Zwar reklamierte die Terrormiliz Islamischer Staat (IS) den Angriff auf den Weihnachtsmarkt an der Gedächtniskirche für sich. Allerdings steht bislang nicht fest, ob wirklich eine so weit verzweigte Organisation hinter dem Anschlag steht oder der Täter auf eigene Faust handelte. Der IS hatte über sein Sprachrohr Amak verbreitet, der Angriff sei eine Reaktion auf Aufrufe gewesen, die Bürger von Staaten der Anti-Terror-Koalition anzugreifen.

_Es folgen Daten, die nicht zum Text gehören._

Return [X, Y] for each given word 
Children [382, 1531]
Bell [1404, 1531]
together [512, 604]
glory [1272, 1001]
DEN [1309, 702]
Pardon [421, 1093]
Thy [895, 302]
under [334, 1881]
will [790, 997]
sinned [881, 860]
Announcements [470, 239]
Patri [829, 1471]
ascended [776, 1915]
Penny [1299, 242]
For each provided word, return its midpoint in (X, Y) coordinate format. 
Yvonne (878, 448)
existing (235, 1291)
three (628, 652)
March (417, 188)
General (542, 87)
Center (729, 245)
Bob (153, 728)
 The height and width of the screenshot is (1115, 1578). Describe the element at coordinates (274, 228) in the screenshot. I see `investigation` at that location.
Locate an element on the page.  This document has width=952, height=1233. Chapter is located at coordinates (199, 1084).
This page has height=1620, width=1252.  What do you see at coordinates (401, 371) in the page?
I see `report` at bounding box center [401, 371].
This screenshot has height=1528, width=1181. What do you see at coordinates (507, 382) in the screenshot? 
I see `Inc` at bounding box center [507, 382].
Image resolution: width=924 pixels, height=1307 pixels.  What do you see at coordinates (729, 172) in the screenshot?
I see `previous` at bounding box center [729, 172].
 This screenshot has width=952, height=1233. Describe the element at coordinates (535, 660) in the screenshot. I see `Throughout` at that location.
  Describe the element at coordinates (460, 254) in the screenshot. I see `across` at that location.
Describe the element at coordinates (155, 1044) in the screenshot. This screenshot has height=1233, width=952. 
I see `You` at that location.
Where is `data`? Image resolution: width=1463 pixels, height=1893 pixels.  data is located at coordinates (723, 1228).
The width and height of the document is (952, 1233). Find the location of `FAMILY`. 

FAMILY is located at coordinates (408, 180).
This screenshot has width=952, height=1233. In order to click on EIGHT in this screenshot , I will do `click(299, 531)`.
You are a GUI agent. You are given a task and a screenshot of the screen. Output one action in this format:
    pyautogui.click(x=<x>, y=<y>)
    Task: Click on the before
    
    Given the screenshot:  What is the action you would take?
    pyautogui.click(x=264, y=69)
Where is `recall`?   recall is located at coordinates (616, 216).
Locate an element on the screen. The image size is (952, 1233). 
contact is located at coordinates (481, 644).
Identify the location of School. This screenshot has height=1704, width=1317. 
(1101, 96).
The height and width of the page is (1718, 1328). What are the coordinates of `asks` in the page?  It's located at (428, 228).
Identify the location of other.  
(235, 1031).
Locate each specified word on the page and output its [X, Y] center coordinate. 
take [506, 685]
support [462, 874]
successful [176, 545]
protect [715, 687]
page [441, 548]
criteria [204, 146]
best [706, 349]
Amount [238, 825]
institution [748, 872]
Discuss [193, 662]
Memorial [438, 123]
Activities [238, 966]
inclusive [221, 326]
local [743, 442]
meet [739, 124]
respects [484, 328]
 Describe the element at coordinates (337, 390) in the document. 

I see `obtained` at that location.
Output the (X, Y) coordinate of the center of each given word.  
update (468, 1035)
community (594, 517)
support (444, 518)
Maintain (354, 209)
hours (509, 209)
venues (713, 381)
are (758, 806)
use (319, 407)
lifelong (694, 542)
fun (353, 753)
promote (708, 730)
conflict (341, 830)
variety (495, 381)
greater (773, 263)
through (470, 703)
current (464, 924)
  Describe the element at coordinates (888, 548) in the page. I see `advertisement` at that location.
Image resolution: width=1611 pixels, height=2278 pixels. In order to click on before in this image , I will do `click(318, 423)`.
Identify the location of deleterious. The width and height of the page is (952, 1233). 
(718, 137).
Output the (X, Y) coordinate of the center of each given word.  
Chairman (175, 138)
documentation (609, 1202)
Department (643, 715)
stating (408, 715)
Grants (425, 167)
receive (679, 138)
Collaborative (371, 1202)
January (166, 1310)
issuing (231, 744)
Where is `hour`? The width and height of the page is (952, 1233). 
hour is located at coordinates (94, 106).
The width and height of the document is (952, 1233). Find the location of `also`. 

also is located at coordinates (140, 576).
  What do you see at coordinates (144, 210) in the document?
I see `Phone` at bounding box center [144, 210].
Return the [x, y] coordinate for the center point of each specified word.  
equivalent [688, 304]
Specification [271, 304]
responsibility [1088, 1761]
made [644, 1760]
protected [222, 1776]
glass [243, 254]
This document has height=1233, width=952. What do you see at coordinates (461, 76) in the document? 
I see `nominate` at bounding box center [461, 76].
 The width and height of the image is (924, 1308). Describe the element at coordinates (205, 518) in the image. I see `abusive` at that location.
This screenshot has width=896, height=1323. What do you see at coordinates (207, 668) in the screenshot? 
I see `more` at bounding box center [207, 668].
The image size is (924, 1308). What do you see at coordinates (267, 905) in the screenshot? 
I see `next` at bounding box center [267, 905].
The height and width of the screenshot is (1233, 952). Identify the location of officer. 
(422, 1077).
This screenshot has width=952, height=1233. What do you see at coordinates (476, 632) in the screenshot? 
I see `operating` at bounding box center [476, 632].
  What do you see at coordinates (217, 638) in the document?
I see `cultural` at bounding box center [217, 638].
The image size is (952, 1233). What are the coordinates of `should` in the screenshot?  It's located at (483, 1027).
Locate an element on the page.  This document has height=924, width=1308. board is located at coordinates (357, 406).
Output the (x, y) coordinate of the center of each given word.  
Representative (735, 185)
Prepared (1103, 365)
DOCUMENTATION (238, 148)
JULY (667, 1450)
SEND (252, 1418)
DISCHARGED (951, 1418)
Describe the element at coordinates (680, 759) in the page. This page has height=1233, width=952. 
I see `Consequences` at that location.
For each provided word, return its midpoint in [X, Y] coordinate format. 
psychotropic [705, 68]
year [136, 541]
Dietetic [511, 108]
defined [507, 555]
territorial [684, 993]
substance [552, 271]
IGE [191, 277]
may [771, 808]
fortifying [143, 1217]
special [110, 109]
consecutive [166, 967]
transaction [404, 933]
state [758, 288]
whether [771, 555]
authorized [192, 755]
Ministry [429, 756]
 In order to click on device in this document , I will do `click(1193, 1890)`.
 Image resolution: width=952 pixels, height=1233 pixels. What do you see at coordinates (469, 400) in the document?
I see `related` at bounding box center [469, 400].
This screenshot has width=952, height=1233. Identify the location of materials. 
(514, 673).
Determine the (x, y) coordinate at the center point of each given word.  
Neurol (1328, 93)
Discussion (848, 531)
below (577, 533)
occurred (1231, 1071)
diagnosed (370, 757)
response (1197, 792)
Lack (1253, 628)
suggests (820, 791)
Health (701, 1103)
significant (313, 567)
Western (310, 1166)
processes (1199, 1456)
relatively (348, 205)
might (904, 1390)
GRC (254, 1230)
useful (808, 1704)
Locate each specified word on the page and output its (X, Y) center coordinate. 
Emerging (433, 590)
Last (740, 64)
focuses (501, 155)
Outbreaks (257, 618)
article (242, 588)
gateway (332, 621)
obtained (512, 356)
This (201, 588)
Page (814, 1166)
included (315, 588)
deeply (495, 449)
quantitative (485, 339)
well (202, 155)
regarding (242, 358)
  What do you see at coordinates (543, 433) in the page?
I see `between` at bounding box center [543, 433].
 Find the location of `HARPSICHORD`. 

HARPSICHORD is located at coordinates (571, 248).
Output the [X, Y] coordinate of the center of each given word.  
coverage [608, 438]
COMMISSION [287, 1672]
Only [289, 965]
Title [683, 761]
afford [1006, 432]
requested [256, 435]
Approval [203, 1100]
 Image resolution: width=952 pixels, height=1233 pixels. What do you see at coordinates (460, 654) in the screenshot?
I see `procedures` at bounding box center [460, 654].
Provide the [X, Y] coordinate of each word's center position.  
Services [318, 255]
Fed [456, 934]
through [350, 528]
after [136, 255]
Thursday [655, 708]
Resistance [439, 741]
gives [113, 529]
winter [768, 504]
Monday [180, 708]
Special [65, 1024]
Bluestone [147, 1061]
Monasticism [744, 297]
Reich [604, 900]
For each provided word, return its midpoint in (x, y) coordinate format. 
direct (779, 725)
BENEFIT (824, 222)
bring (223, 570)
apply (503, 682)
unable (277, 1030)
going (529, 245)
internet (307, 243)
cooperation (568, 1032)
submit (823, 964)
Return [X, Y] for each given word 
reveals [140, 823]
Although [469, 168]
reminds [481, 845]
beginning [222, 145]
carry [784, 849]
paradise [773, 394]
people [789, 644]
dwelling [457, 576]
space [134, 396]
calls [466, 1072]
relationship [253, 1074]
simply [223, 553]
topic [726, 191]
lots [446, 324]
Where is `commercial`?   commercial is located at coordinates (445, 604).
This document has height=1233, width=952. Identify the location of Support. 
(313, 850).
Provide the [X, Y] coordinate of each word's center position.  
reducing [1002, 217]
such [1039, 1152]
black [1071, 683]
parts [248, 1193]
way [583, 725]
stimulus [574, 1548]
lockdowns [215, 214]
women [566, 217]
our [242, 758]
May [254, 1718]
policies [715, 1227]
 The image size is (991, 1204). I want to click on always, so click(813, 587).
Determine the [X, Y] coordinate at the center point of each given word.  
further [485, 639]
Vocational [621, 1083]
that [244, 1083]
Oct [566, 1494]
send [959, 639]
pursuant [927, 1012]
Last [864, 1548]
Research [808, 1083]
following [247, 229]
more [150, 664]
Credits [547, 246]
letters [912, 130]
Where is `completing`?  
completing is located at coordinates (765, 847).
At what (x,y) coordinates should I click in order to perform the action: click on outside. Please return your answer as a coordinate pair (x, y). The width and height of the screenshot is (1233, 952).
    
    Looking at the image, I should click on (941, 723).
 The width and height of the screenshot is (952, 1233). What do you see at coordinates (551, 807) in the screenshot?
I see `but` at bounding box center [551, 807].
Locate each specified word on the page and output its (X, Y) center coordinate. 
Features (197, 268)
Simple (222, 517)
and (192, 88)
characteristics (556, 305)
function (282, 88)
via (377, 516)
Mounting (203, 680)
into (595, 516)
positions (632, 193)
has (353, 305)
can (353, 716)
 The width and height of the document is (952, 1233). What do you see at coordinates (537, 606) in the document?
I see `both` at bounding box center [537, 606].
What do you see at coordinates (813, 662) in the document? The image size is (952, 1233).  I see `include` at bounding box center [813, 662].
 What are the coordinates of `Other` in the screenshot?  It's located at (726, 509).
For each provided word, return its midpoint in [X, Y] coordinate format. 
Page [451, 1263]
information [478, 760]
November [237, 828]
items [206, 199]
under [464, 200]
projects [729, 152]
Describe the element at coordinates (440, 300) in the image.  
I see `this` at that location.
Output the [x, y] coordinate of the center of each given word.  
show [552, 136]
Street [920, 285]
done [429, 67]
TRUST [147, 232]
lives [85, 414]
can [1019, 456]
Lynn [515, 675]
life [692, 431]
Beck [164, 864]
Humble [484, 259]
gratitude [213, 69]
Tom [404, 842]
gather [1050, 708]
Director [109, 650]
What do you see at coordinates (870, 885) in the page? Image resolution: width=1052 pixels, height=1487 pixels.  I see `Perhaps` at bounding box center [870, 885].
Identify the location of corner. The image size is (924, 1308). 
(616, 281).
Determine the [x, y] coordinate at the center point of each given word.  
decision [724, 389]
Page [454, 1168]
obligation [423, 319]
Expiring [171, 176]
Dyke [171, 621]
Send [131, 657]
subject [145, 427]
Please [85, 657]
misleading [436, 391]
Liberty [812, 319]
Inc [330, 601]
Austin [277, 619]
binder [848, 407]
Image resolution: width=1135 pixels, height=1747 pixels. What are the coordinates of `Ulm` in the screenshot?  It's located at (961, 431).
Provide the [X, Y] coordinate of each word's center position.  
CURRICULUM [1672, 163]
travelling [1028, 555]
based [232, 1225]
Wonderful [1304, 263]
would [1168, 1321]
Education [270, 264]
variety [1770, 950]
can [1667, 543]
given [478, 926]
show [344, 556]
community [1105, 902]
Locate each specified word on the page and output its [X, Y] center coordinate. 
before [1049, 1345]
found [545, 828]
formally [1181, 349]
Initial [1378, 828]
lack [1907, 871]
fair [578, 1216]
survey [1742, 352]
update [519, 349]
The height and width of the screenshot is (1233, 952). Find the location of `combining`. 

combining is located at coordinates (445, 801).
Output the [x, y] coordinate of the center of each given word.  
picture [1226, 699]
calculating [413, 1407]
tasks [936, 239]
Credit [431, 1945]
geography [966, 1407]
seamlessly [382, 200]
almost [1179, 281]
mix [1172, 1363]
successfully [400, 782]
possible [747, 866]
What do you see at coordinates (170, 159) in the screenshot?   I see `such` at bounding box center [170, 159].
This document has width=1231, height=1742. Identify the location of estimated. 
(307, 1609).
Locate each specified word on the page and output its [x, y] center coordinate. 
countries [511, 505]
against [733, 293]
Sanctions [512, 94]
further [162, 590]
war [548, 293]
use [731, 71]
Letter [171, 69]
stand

Sollte sich bestätigen, dass der IS hinter der Tat steht, wäre es der erste islamistische Anschlag mit einer Vielzahl von Todesopfern in Deutschland.

Nur eine vage Täterbeschreibung

Berlins Polizeipräsident Klaus Kandt sagte, es sei möglich, dass der gefährliche Täter noch im Raum Berlin unterwegs sei. Bundesinnenminister Thomas de Maizière versicherte, die Ermittler tappten nicht im Dunklen. Es gebe Ermittlungsansätze, die würden verfolgt. "Und niemand wird ruhen, bis nicht der Täter oder die Täter gefasst sind", so der Innenminister. Der Vorsitzende des Bunds Deutscher Kriminalbeamter, André Schulz, sagte am Dienstagabend im ZDF: "Ich bin relativ zuversichtlich, dass wir vielleicht schon morgen oder in naher Zukunft einen neuen Tatverdächtigen präsentieren können." Vieles könne derzeit nicht verraten werden, aber es gebe "gute Hinweise" und "sehr viele Ansatzpunkte".

Die Berliner Polizei hat nach eigenen Angaben mehr als 500 Hinweise zu dem Anschlag erhalten. Neben Zeugenaussagen werten die Ermittler Schulz zufolge DNA-Spuren und Fingerabdrücke aus. Mit GPS-Daten vom Tatabend werde nach dem Handy des Täters gesucht. Auf dieser Basis könne ein Bewegungsbild erstellt werden. "Wir haben viele Möglichkeiten, um die Person auch zu finden", sagte Schulz.

Am Montagabend war der vermutlich entführte Lastwagen in den Weihnachtsmarkt auf dem Breitscheidplatz im Herzen Berlins gerast. Einschließlich des Polen starben zwölf Menschen, rund 50 wurden teils lebensgefährlich verletzt. Laut de Maizière konnten - neben dem Polen - bislang erst sechs Tote identifiziert werden. Bei ihnen handelt es sich um deutsche Staatsbürger. Bislang ist bekannt, dass 14 Menschen noch mit dem Tod ringen.